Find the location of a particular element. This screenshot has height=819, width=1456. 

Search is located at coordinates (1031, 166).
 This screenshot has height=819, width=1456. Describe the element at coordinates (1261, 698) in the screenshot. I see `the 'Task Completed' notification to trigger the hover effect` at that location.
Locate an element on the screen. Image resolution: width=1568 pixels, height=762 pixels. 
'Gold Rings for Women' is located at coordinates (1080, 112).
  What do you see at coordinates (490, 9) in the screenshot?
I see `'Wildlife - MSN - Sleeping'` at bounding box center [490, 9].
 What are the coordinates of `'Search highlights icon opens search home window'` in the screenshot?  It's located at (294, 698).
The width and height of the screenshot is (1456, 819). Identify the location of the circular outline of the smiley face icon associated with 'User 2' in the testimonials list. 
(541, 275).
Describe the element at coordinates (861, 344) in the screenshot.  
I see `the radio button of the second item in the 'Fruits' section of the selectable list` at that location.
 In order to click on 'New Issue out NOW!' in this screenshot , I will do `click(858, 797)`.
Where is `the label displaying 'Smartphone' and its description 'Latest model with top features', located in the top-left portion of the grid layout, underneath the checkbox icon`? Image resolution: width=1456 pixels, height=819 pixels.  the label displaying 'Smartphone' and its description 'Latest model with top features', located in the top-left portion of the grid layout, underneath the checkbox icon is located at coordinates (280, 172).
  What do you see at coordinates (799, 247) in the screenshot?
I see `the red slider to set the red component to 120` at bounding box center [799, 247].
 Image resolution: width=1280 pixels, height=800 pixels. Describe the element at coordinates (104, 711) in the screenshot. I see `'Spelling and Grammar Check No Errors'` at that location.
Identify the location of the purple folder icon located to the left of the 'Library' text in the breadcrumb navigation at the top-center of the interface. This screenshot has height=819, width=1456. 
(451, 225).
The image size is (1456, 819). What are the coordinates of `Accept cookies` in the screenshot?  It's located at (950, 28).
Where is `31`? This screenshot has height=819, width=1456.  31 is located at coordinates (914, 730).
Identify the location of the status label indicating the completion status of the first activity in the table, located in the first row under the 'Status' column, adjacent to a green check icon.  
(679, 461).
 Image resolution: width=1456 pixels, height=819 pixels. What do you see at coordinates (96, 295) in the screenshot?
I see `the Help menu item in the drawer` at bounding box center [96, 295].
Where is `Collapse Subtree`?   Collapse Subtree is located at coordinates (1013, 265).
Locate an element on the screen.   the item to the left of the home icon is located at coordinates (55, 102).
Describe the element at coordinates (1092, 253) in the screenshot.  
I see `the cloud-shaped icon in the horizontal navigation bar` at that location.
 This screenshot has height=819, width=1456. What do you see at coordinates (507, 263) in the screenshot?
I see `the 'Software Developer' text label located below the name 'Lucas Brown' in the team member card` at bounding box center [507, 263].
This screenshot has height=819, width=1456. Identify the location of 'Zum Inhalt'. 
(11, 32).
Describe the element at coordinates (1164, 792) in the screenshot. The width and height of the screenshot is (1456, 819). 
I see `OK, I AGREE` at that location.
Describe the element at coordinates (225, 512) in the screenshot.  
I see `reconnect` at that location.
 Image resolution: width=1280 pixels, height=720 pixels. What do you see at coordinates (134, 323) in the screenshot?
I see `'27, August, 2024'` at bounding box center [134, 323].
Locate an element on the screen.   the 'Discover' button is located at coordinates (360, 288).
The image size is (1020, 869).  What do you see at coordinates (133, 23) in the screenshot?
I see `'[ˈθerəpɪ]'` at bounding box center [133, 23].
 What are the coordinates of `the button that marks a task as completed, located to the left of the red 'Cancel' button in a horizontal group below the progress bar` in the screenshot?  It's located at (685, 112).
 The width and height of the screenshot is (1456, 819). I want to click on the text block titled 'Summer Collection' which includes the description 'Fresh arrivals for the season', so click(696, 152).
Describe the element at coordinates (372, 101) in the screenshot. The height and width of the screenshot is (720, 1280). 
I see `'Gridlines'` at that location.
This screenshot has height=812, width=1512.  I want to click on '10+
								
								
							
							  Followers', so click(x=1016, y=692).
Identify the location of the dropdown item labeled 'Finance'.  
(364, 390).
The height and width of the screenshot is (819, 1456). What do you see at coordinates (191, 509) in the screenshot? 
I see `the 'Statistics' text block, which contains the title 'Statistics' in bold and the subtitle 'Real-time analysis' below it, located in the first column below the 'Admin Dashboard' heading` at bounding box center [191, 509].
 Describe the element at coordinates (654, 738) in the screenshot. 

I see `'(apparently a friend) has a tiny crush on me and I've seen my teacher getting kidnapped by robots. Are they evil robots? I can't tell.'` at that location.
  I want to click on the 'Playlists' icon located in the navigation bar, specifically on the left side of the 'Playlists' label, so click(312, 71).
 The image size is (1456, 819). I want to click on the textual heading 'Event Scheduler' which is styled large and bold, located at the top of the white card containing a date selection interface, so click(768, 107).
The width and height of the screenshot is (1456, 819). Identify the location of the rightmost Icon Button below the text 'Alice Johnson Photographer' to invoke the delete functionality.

STATED PROBLEM » Turn all of the entries above into a numbered list, one line per item, and leave out the blank lines.

SOLVED EXERCISE »
1. Find the location of a particular element. This screenshot has height=819, width=1456. 
2. Search is located at coordinates (1031, 166).
3.  This screenshot has height=819, width=1456. Describe the element at coordinates (1261, 698) in the screenshot. I see `the 'Task Completed' notification to trigger the hover effect` at that location.
4. Locate an element on the screen. Image resolution: width=1568 pixels, height=762 pixels. 
5. 'Gold Rings for Women' is located at coordinates (1080, 112).
6.   What do you see at coordinates (490, 9) in the screenshot?
7. I see `'Wildlife - MSN - Sleeping'` at bounding box center [490, 9].
8.  What are the coordinates of `'Search highlights icon opens search home window'` in the screenshot?  It's located at (294, 698).
9. The width and height of the screenshot is (1456, 819). Identify the location of the circular outline of the smiley face icon associated with 'User 2' in the testimonials list. 
10. (541, 275).
11. Describe the element at coordinates (861, 344) in the screenshot.  
12. I see `the radio button of the second item in the 'Fruits' section of the selectable list` at that location.
13.  In order to click on 'New Issue out NOW!' in this screenshot , I will do `click(858, 797)`.
14. Where is `the label displaying 'Smartphone' and its description 'Latest model with top features', located in the top-left portion of the grid layout, underneath the checkbox icon`? Image resolution: width=1456 pixels, height=819 pixels.  the label displaying 'Smartphone' and its description 'Latest model with top features', located in the top-left portion of the grid layout, underneath the checkbox icon is located at coordinates (280, 172).
15.   What do you see at coordinates (799, 247) in the screenshot?
16. I see `the red slider to set the red component to 120` at bounding box center [799, 247].
17.  Image resolution: width=1280 pixels, height=800 pixels. Describe the element at coordinates (104, 711) in the screenshot. I see `'Spelling and Grammar Check No Errors'` at that location.
18. Identify the location of the purple folder icon located to the left of the 'Library' text in the breadcrumb navigation at the top-center of the interface. This screenshot has height=819, width=1456. 
19. (451, 225).
20. The image size is (1456, 819). What are the coordinates of `Accept cookies` in the screenshot?  It's located at (950, 28).
21. Where is `31`? This screenshot has height=819, width=1456.  31 is located at coordinates (914, 730).
22. Identify the location of the status label indicating the completion status of the first activity in the table, located in the first row under the 'Status' column, adjacent to a green check icon.  
23. (679, 461).
24.  Image resolution: width=1456 pixels, height=819 pixels. What do you see at coordinates (96, 295) in the screenshot?
25. I see `the Help menu item in the drawer` at bounding box center [96, 295].
26. Where is `Collapse Subtree`?   Collapse Subtree is located at coordinates (1013, 265).
27. Locate an element on the screen.   the item to the left of the home icon is located at coordinates (55, 102).
28. Describe the element at coordinates (1092, 253) in the screenshot.  
29. I see `the cloud-shaped icon in the horizontal navigation bar` at that location.
30.  This screenshot has height=819, width=1456. What do you see at coordinates (507, 263) in the screenshot?
31. I see `the 'Software Developer' text label located below the name 'Lucas Brown' in the team member card` at bounding box center [507, 263].
32. This screenshot has height=819, width=1456. Identify the location of 'Zum Inhalt'. 
33. (11, 32).
34. Describe the element at coordinates (1164, 792) in the screenshot. The width and height of the screenshot is (1456, 819). 
35. I see `OK, I AGREE` at that location.
36. Describe the element at coordinates (225, 512) in the screenshot.  
37. I see `reconnect` at that location.
38.  Image resolution: width=1280 pixels, height=720 pixels. What do you see at coordinates (134, 323) in the screenshot?
39. I see `'27, August, 2024'` at bounding box center [134, 323].
40. Locate an element on the screen.   the 'Discover' button is located at coordinates (360, 288).
41. The image size is (1020, 869).  What do you see at coordinates (133, 23) in the screenshot?
42. I see `'[ˈθerəpɪ]'` at bounding box center [133, 23].
43.  What are the coordinates of `the button that marks a task as completed, located to the left of the red 'Cancel' button in a horizontal group below the progress bar` in the screenshot?  It's located at (685, 112).
44.  The width and height of the screenshot is (1456, 819). I want to click on the text block titled 'Summer Collection' which includes the description 'Fresh arrivals for the season', so click(696, 152).
45. Describe the element at coordinates (372, 101) in the screenshot. The height and width of the screenshot is (720, 1280). 
46. I see `'Gridlines'` at that location.
47. This screenshot has height=812, width=1512.  I want to click on '10+
48. 							  Followers', so click(x=1016, y=692).
49. Identify the location of the dropdown item labeled 'Finance'.  
50. (364, 390).
51. The height and width of the screenshot is (819, 1456). What do you see at coordinates (191, 509) in the screenshot? 
52. I see `the 'Statistics' text block, which contains the title 'Statistics' in bold and the subtitle 'Real-time analysis' below it, located in the first column below the 'Admin Dashboard' heading` at bounding box center [191, 509].
53.  Describe the element at coordinates (654, 738) in the screenshot. 
54. I see `'(apparently a friend) has a tiny crush on me and I've seen my teacher getting kidnapped by robots. Are they evil robots? I can't tell.'` at that location.
55.   I want to click on the 'Playlists' icon located in the navigation bar, specifically on the left side of the 'Playlists' label, so click(312, 71).
56.  The image size is (1456, 819). I want to click on the textual heading 'Event Scheduler' which is styled large and bold, located at the top of the white card containing a date selection interface, so click(768, 107).
57. The width and height of the screenshot is (1456, 819). Identify the location of the rightmost Icon Button below the text 'Alice Johnson Photographer' to invoke the delete functionality.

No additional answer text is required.